\(\newcommand{\line}{\text{line}} \newcommand{\hump}{\text{hump}} \newcommand{\sigmoid}{\text{sigmoid}} \newcommand{\recip}{\text{recip}} \newcommand{\diff}[1]{{\cal D}_#1} \newcommand{\pnorm}{\text{pnorm}} \newcommand{\dnorm}{\text{dnorm}} \newcommand{\CC}[1]{\color{#648fff}{#1}} \newcommand{\CE}[1]{\color{#785ef0}{#1}} \newcommand{\CA}[1]{\color{#dc267f}{#1}} \newcommand{\CB}[1]{\color{#fe6100}{#1}} \newcommand{\CD}[1]{\color{#ffb000}{#1}}\)

18 Evanescent h

Recall that the local rate of change of a function can be written as a ratio of rise-over-run: \[\partial_t f(t) \equiv \frac{f(t+h) - f(t)}{h}\] where \(h\) is the length of the “run.” The idea of the instantaneous rate of change is to make \(h\) as small as possible.

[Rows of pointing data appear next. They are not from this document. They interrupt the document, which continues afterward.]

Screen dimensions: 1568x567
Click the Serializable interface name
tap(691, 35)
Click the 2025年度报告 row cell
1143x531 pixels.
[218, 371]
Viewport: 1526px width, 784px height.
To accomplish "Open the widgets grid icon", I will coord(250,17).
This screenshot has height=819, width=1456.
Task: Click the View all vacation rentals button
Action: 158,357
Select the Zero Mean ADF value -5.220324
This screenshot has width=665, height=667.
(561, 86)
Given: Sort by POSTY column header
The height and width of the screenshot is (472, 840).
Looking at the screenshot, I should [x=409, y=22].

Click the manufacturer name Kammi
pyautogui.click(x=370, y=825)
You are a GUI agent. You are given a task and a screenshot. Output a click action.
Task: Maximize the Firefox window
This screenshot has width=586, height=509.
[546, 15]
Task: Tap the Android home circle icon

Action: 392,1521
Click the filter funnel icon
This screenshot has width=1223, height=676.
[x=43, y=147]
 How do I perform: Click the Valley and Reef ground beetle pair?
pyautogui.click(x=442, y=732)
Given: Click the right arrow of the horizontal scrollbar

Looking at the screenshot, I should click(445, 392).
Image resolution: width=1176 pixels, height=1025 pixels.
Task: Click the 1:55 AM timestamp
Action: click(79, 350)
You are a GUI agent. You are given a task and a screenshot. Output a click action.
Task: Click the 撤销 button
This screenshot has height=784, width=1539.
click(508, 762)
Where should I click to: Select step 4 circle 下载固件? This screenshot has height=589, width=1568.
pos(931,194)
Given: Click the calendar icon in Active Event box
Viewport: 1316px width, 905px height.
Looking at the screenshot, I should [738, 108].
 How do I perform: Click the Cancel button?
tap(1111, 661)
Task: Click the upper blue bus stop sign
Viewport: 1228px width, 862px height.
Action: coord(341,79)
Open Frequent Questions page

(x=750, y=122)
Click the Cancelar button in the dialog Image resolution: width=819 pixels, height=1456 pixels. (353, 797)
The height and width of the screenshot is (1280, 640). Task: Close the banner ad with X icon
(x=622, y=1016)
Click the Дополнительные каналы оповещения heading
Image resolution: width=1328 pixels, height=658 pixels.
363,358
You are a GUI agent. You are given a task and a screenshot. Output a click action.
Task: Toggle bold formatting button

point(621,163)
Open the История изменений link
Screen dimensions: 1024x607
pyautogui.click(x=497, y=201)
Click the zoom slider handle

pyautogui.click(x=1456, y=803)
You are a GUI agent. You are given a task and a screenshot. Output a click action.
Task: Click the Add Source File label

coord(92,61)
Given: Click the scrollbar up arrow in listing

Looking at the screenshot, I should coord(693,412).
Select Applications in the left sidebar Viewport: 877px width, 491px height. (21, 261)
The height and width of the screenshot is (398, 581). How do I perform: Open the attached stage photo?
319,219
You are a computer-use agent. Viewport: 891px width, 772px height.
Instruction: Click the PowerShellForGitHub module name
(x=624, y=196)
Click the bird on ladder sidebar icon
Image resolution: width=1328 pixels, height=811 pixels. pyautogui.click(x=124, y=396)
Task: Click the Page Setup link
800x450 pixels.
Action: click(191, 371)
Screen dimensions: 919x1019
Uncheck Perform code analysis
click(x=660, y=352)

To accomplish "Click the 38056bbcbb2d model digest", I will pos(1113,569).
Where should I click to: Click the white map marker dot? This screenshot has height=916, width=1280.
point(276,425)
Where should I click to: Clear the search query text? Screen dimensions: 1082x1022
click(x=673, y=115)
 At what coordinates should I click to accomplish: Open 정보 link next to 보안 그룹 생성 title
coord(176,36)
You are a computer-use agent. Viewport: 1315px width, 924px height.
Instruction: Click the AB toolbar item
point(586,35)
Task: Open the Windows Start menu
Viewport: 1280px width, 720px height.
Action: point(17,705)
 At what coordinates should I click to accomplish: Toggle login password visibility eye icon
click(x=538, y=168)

In the very early days of calculus, the vanishing \(h\) was described as “evanescent.” (Dictionary definition: “tending to vanish like vapor.”34) Another good image of \(h\) becoming as small as possible comes from the same University of Oxford mathematician whose poem The Jabberwocky we introduced in Chapter 5. In Alice in Wonderland, Dodgson introduced the character of the Cheshire Cat. 2370

Vanishing $h$ in the form of the Chesire Cat from *Alice in Wonderland*.

Figure 18.1: Vanishing \(h\) in the form of the Chesire Cat from Alice in Wonderland.

Start our story with two of the basic modeling functions that, like the characters from Alice in Wonderland, have considerable “personality”: the sinusoid (sin()) and the sigmoid (pnorm()).

The pattern-book sinusoid and sigmoidal functions. A vertical blue line has been added to mark the input $t=0$The pattern-book sinusoid and sigmoidal functions. A vertical blue line has been added to mark the input $t=0$

Figure 18.2: The pattern-book sinusoid and sigmoidal functions. A vertical blue line has been added to mark the input \(t=0\)

The computer can easily construct the slope functions for the sinusoid and sigmoid, which we’ll call Dsin() and Dsigma() respectively.

Dsin   <- makeFun((  sin(t+h) -   sin(t))/h ~ t, h=0.1)
Dsigma <- makeFun((pnorm(t+h) - pnorm(t))/h ~ t, h=0.1)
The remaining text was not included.